An ABC of Witchcraft Past and Present - Doreen Valiente 2018
Holed Stones
Sir Wallis Budge, in his authoritative book Amulets and Superstitions (Oxford University Press, 1930), states that the first man who ever found a stone with a hole in it and thought to thread it on a string and hang it round his neck, had the credit of introducing the wearing of amulets into the world.
This is what happened back in the beginnings of history. Today, holiday-makers on a seaside beach amuse themselves by looking for holed stones; and if they find an attractive one, they may well keep it ’for luck’.
The first holy stone very probably was actually a ’holey’ stone; that is, a stone with a hole in it. The reason for its magical powers is the same as that for another very ancient amulet, the cowrie shell; namely, that it is a female emblem, representing the portal of birth. Hence it is a life symbol and a luck bringer.
Holed stones are also known as hag stones, because they are a protection against the spells of witches. An old antiquarian, Grose, tells us that “a Stone with a Hole in it, hung at the Bed’s head, will prevent the Night Mare; it is therefore called a Hag Stone, from that disorder which is occasioned by a Hag or Witch sitting on the Stomach of the party afflicted. It also prevents Witches riding Horses: for which purpose it is often tied to a Stable Key.” (Quoted in Observations on Popular Antiquities, John Brand and Sir Henry Ellis, Chatto and Windus, London, 1877).
If a holed stone repelled black witchcraft, on the other hand white witchcraft valued it as a lucky find. Some people believed that by looking through a holed stone one could see the fairies; that is, if the time and place and other conditions were right.

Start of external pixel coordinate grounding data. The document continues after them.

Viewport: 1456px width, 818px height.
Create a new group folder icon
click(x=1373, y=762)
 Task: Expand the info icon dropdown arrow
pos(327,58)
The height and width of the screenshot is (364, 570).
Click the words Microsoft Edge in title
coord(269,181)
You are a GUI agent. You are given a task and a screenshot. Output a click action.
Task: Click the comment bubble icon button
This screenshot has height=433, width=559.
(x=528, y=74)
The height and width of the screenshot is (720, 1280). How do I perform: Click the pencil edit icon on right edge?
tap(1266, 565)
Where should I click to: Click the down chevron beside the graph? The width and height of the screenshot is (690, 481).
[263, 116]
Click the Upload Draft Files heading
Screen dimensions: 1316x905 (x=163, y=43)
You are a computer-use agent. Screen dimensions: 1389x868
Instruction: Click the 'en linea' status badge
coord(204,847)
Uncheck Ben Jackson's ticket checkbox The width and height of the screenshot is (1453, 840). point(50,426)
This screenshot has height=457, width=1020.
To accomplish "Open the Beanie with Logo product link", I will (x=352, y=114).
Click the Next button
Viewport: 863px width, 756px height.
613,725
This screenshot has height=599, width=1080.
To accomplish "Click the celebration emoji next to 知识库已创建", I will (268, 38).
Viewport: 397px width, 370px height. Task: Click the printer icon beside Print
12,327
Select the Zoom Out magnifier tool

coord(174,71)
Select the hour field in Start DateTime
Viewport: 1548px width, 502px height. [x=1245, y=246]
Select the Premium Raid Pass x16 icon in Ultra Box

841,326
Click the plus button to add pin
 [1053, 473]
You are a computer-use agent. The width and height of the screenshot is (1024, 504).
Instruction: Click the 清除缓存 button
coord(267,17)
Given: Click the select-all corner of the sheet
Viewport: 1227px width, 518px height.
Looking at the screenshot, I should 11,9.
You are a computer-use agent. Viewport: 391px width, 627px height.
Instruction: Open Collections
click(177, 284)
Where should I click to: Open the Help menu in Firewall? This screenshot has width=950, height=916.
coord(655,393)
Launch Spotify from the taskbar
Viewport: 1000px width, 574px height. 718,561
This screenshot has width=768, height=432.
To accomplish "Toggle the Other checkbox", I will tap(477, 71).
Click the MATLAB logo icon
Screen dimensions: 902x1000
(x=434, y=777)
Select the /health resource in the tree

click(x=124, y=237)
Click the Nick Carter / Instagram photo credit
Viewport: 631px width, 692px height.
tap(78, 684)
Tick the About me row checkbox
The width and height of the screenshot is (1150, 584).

In Aradia, the witches’ gospel of Italy, we are told that “to find a stone with a hole in it is a special sign of the favour of Diana”. The finder should pick it up, and thank the spirit that led him to encounter it.
This belief, like that in the protection and luck of the horseshoe, is another instance of things that are sacred to the witches’ goddess being amulets against the darker uses of witchcraft. It will be noted how the affliction of nightmares and evil dreams was anciently ascribed to witches. It was, of course, the spirit of the hag or witch that came and oppressed people by night; or, as present-day occultists would say, the projection of their astral body.